(Beginning of TASK DATA)

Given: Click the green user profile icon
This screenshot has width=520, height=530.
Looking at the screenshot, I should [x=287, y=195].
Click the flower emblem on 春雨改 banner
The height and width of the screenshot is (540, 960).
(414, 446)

(End of TASK DATA)

• _EXERCISE REQUIREMENTS_: Write out each entry above exactly as it is written.

• _SOLUTION TO THIS TASK_:
Given: Click the green user profile icon
This screenshot has width=520, height=530.
Looking at the screenshot, I should [x=287, y=195].
Click the flower emblem on 春雨改 banner
The height and width of the screenshot is (540, 960).
(414, 446)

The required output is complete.